Among the avalanche of information released this week another brochure caught the eye and deadened the heart, one that advertised one of many executive schemes designed to drain the bank accounts of the wealthy. It mentioned ‘premium’, ‘lounge’ ‘entertainment’ and ‘experience’. At no stage is football name-checked even once.
Throw in the models photo-shopped chatting over an expensive beverage or immersed in their phones and all while the game is going on behind them and all told it amounted to a dystopian vision. The plans were impressive certainly but alien; detached. They left you questioning whether Tottenham were actually building a home or simply erecting an enormous, shiny edifice for commerciality.
Yet all of this would merely serve as mockery fodder for the traditionalists were it not for the club’s second bout of terrible timing this week. Because just when the North London giants needed the fans on board with their costly endeavour – and furthermore to defend its avaricious intentions against the external naysayers – it also decided to simultaneously release the pricing structure to actually get onto the lush open concourses in the first place.
Spurs fans aren’t daft and they were pertinently aware that the funding for this lavish new stadium was ultimately going to find its way into their pockets. But a 70% increase in season ticket prices in some areas? A steep price migration of 50% to others?

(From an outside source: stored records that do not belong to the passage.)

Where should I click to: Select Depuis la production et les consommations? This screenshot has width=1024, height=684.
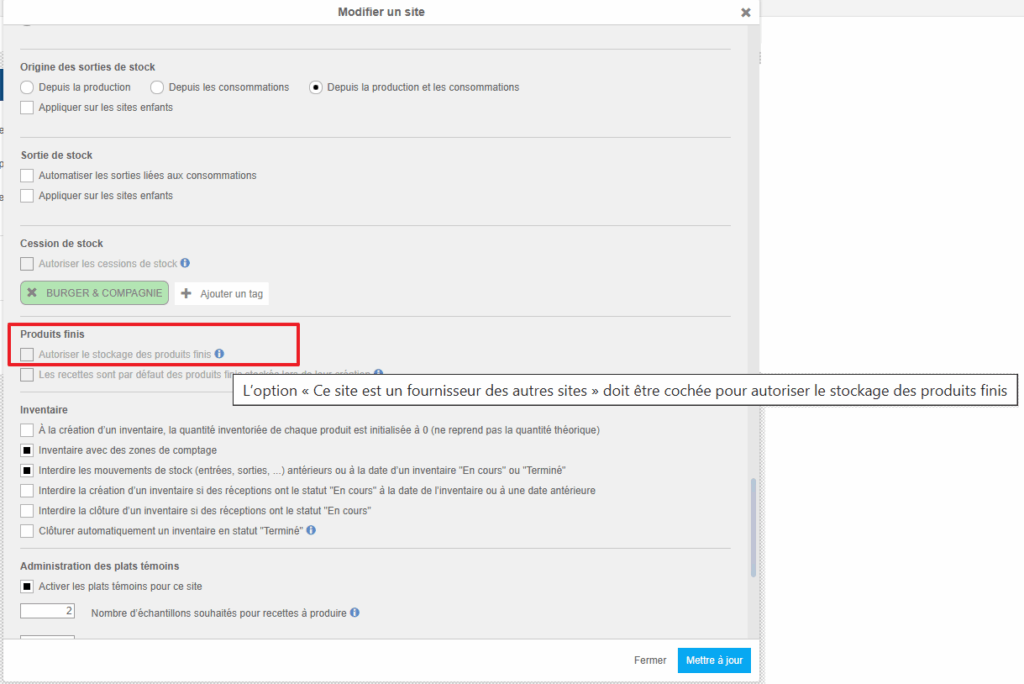[x=317, y=88]
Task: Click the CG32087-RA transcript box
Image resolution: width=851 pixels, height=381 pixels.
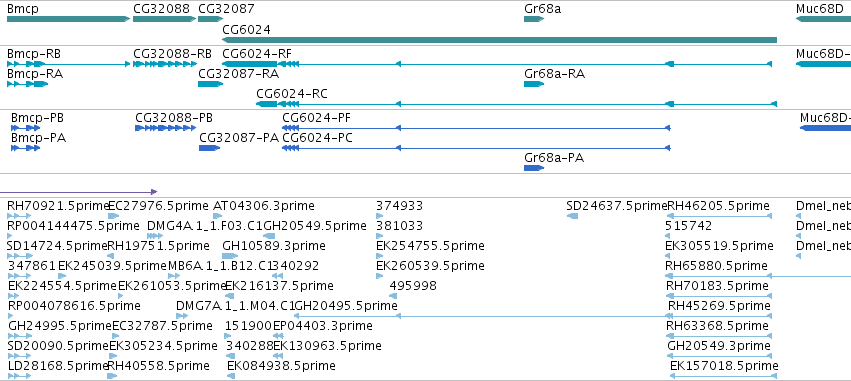Action: pyautogui.click(x=211, y=84)
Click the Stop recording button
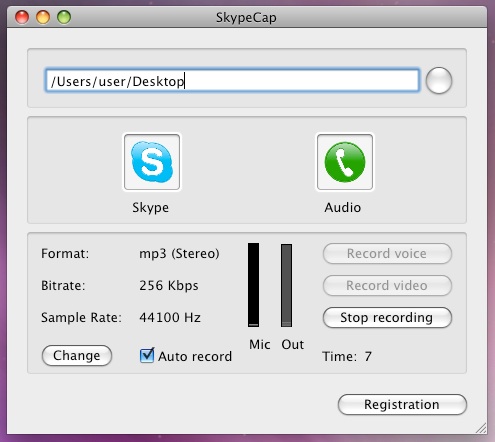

They certainly were not expecting that and they responded in kind. “The vast majority of fans go to football for the football, not for the facilities,” the Tottenham Hotspur Supporters Trust damningly concluded. Writer Martin Cloake meanwhile claimed that the club’s decision to dramatically escalate prices had “badly damaged its relationship with fans”. “All we need is a stand and some seats,” another supporter succinctly wrote on Twitter.
In PR terms it was a defeat snatched from the jaws of victory. In actual terms it was a kick in the teeth for loyal fans who – despite the ludicrous cheese-room and emporiums – were genuinely excited at the prospect of being immensely proud of their newly built abode.
The key difference between the circumstances endured by West Ham supporters eighteen months ago and the emotional upheaval awaiting Spurs fans next summer is location. For loyal Hammers it meant a change to their match-day routine – a new café or boozer to find; a new area to explore and assimilate into their affections. At least for Spurs their new ground is situated on the same sacred earth.
Even so, the location may still be the same but when they walk up to the sparkling construction for the first time next season – emptying their wallets and taking in the plush, alien surroundings – there is every chance that they will have never felt further from home.